Cybersecurity and Employee Benefit Plans: What Prudent Steps Should a Fiduciary Take?

Reprinted with permission from Benefits Law Journal. Any opinions in this article are not those of Winston & Strawn or its clients. The opinions in this article are the authors’ opinions only.

Many issues keep fiduciaries of employee benefit plans awake at night, but cybersecurity is especially troubling for many reasons. Employee benefit plans face significant cybersecurity threats and, given the incredibly significant amount of assets involved, the consequences of even one single attack can be devastating. Further, a plan fiduciary can have the best cybersecurity procedures in place, and yet the plan or a plan participant can still experience a cyber breach because of the numerous interfaces.
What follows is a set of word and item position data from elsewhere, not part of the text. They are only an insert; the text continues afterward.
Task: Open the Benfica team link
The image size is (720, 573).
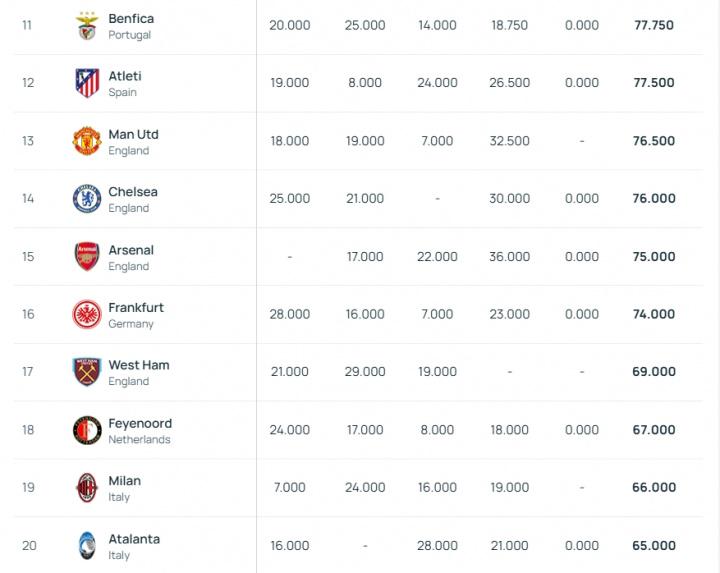Action: [131, 19]
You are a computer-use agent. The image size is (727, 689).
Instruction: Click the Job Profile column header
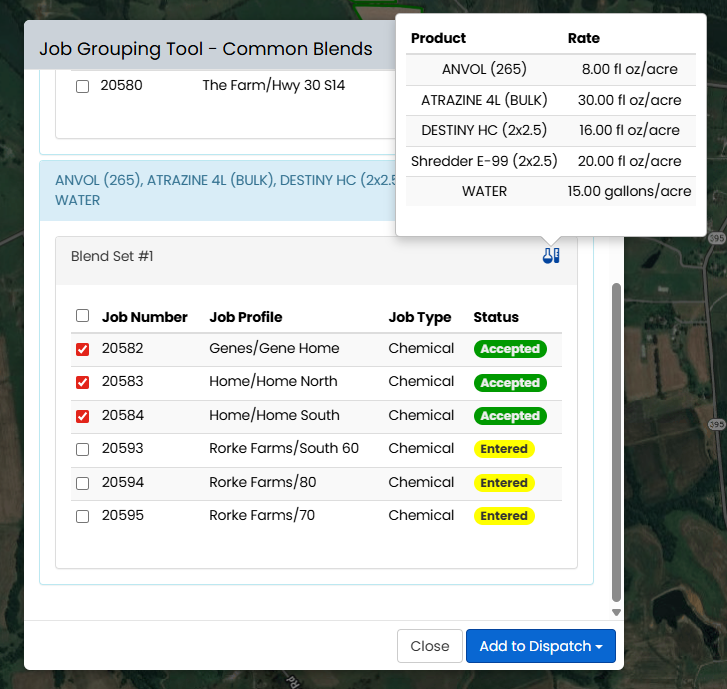tap(245, 317)
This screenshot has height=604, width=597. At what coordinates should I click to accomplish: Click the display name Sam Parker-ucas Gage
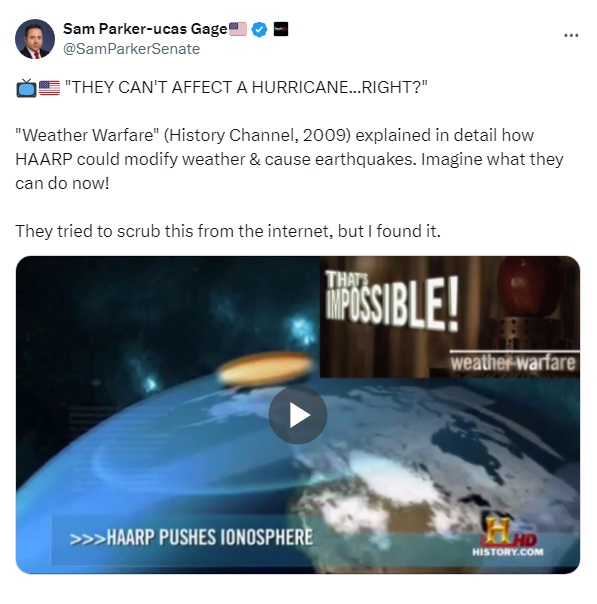[145, 29]
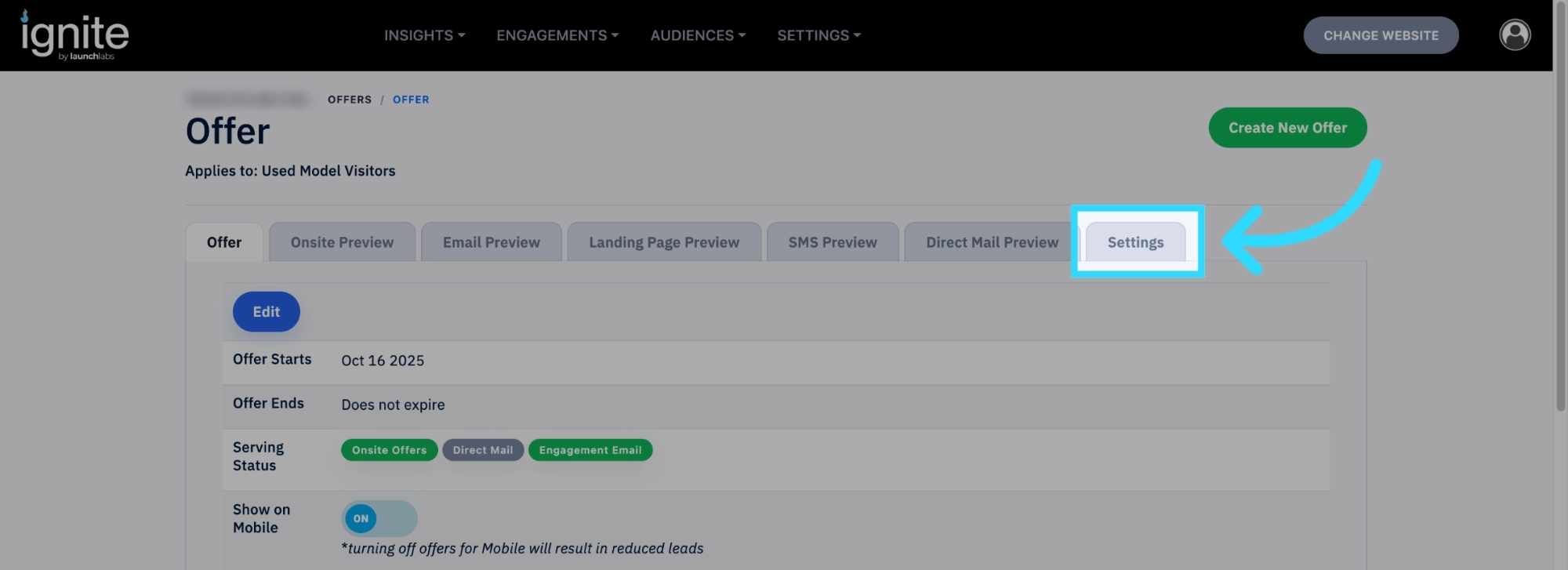Open the Direct Mail Preview tab
Viewport: 1568px width, 570px height.
[x=992, y=242]
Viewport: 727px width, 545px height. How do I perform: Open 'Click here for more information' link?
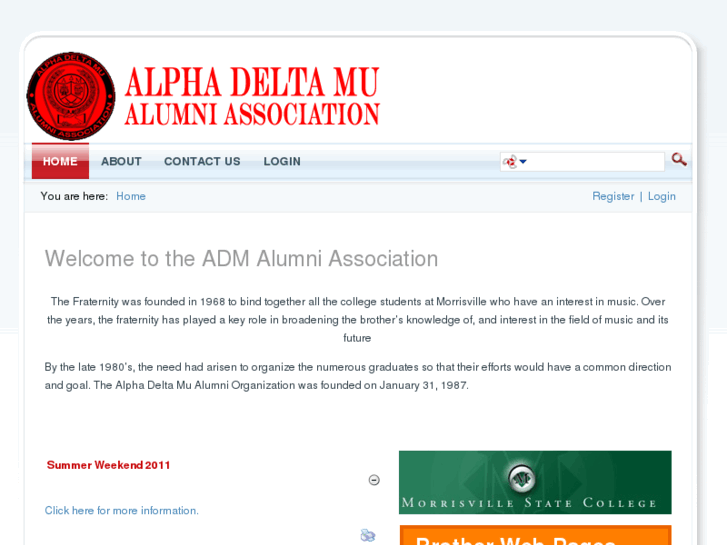pyautogui.click(x=121, y=510)
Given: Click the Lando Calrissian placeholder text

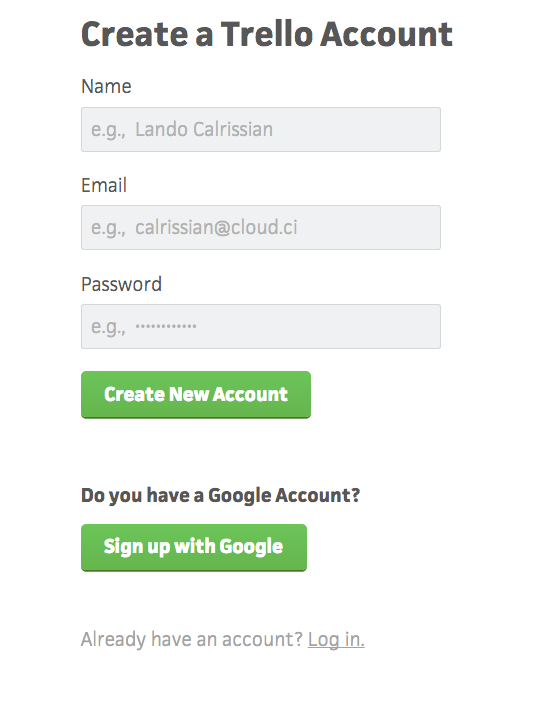Looking at the screenshot, I should tap(204, 130).
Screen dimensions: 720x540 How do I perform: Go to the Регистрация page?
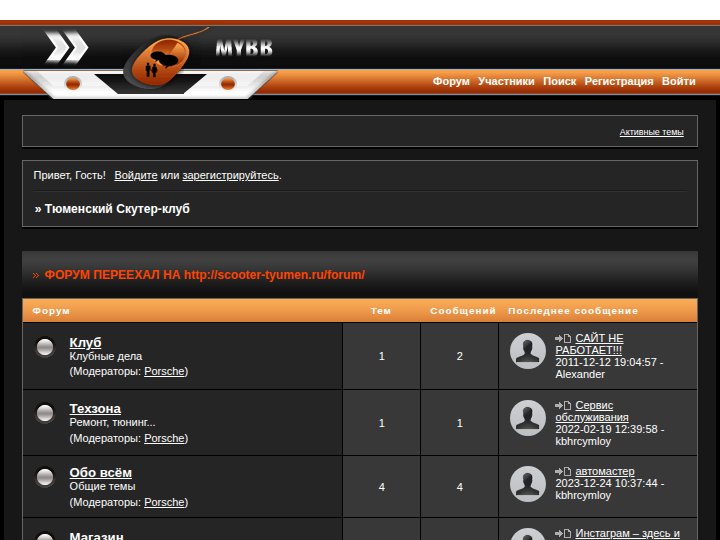[x=619, y=81]
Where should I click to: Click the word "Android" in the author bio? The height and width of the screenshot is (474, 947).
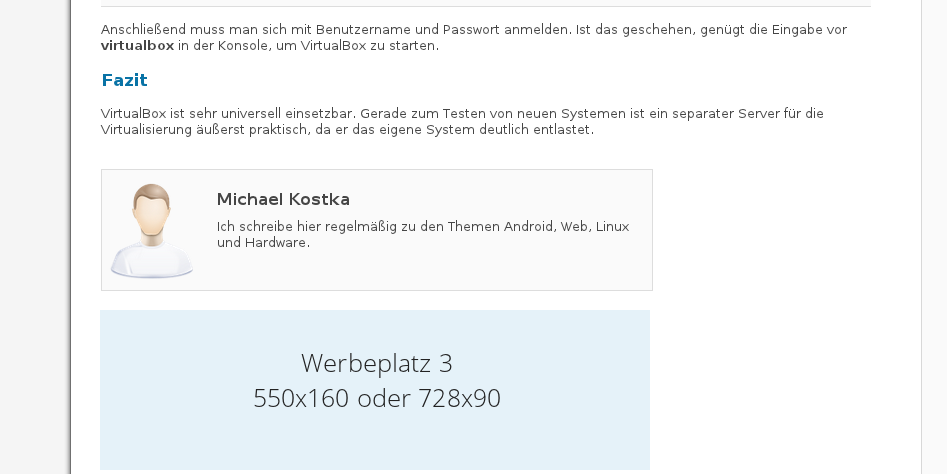(x=529, y=227)
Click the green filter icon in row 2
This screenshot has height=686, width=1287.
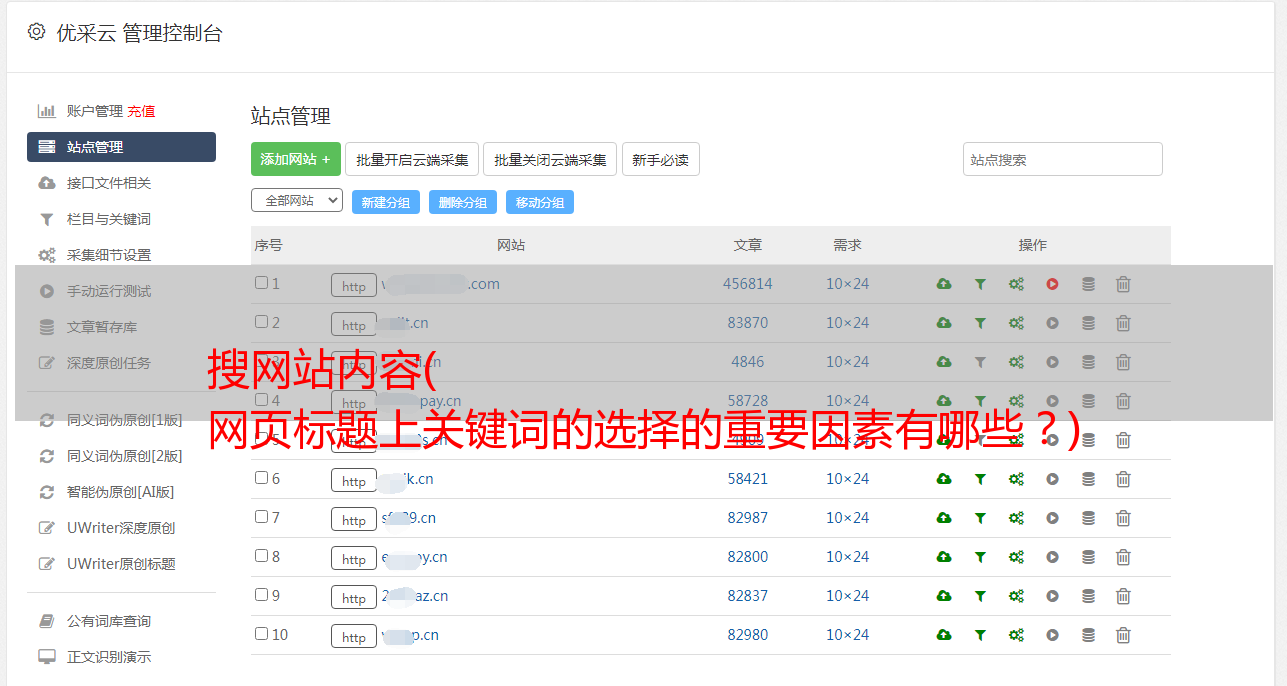tap(980, 323)
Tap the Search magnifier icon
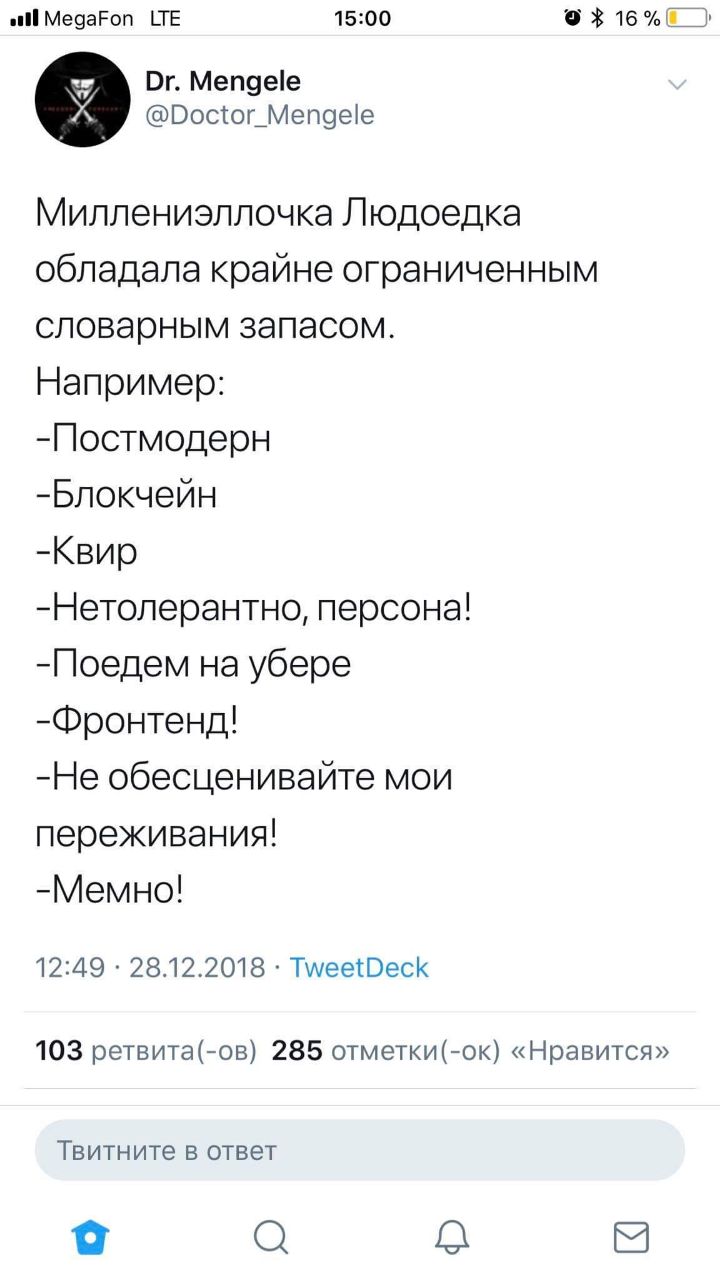 coord(270,1236)
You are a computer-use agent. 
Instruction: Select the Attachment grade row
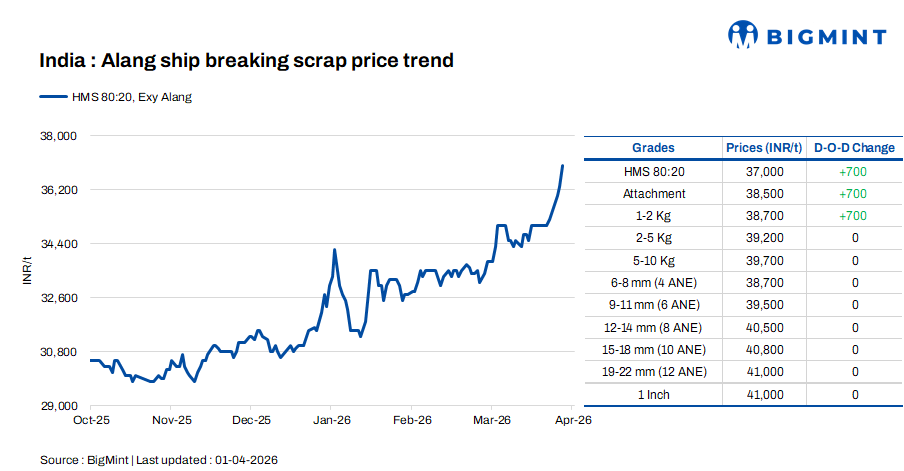(653, 193)
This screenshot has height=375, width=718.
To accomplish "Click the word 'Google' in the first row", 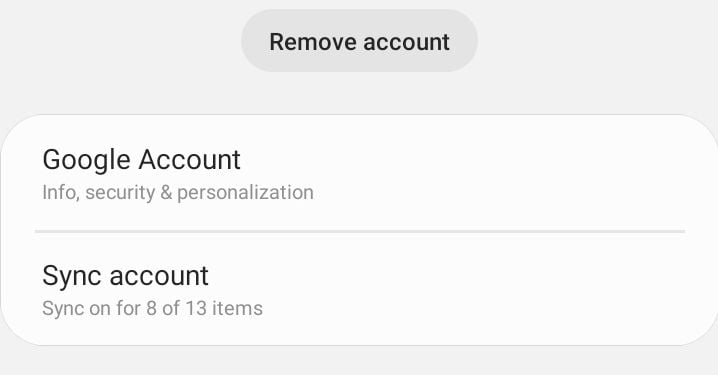I will point(87,160).
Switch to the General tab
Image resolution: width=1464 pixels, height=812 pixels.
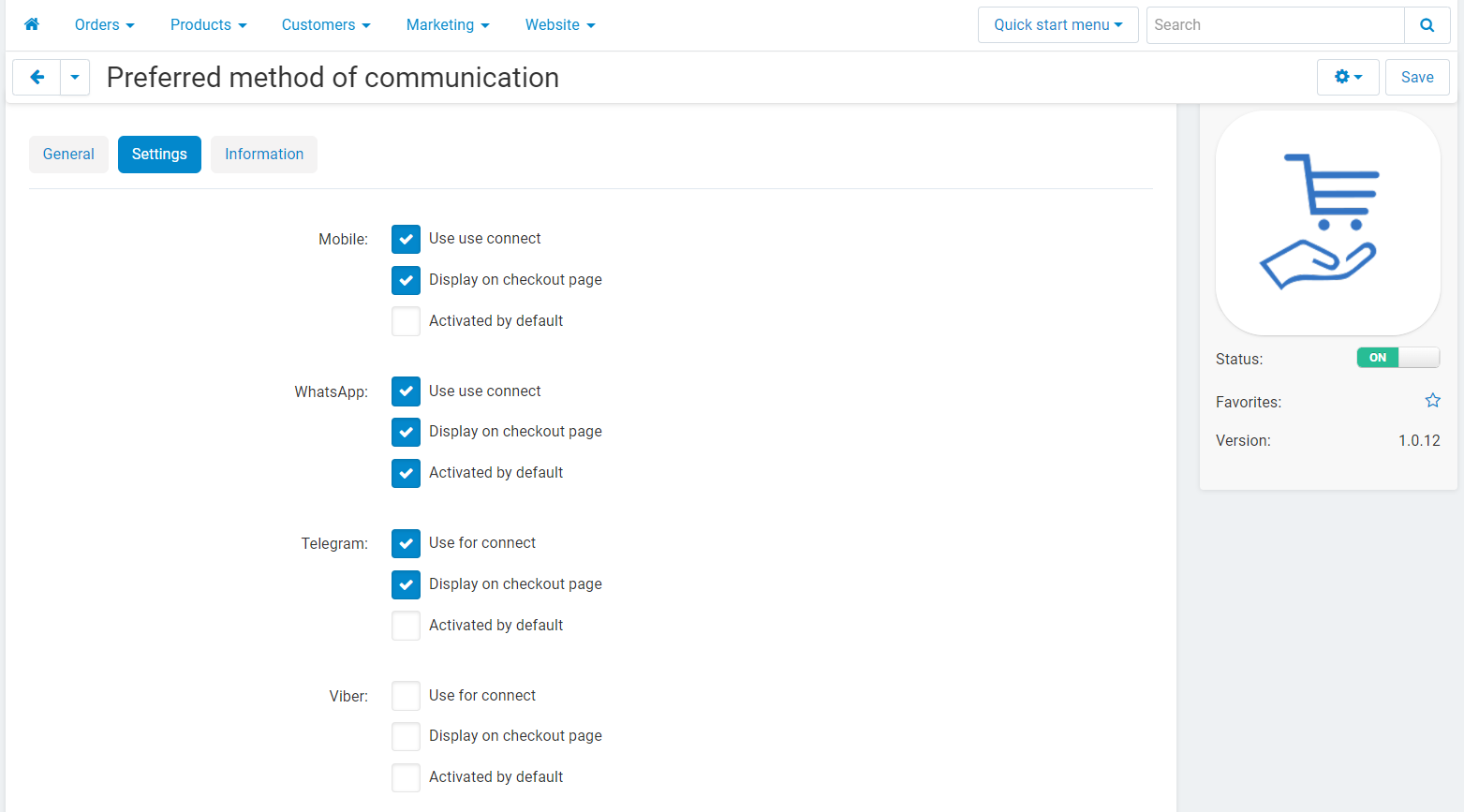point(68,155)
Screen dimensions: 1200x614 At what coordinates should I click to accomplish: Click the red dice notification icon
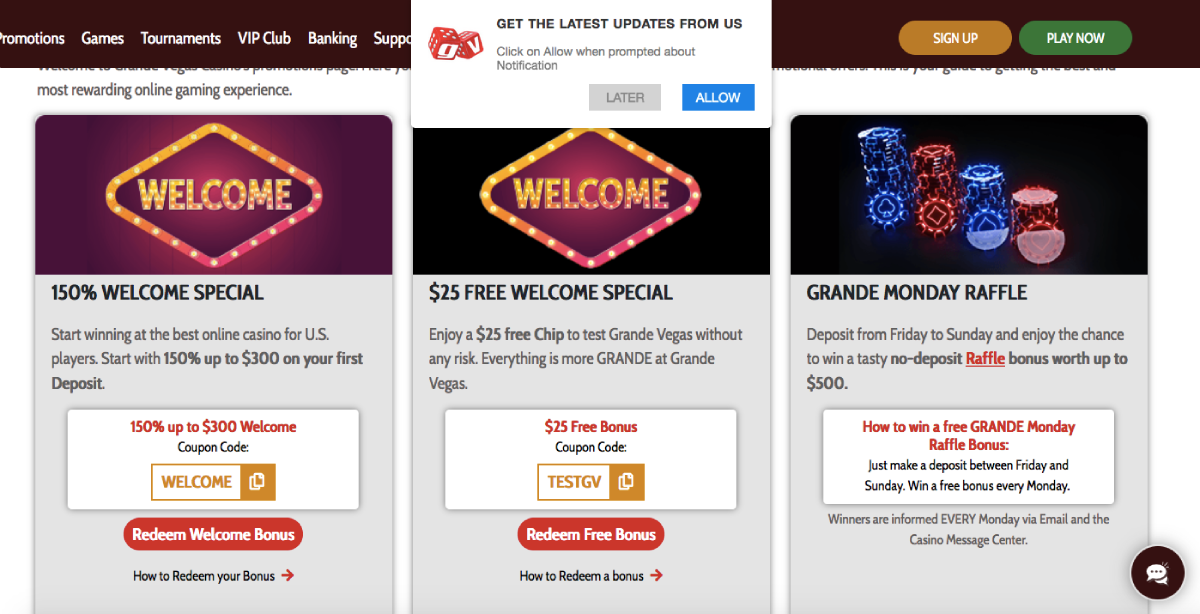pos(455,43)
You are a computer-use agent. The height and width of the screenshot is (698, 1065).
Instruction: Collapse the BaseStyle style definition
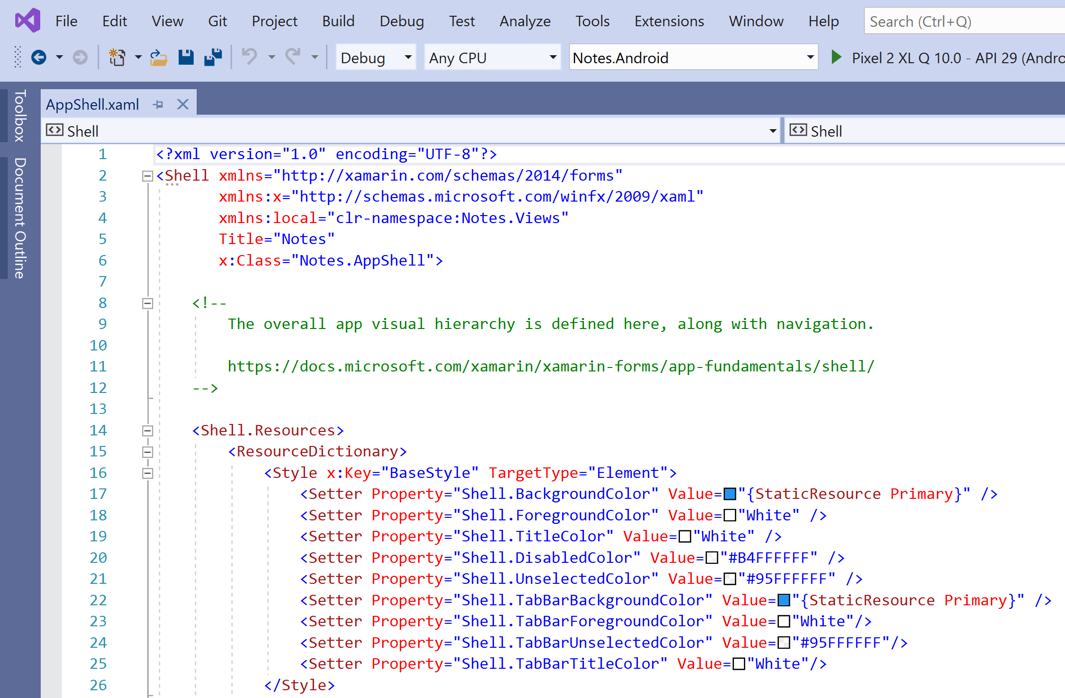pyautogui.click(x=146, y=472)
Specifically, retirement plans, 401(k) plans, and 403(b) plans are typically administered by numerous parties. In addition to the plan sponsor, there is typically a trustee and a plan administrator (recordkeeper). Health and welfare plans have insurers or third-party administrators, a custodian or trustee (sometimes), and the plan sponsor. Participants can log into benefit portals through their home, phone, and/or work computers.

These numerous interfaces each provide potential entryways for cybercriminals. A diligent plan fiduciary may wonder what it can do to prevent such a cyber breach. There are numerous nonprofit, industry sector, and government resources that can assist a fiduciary in understanding best practices in securing employee benefit plan data.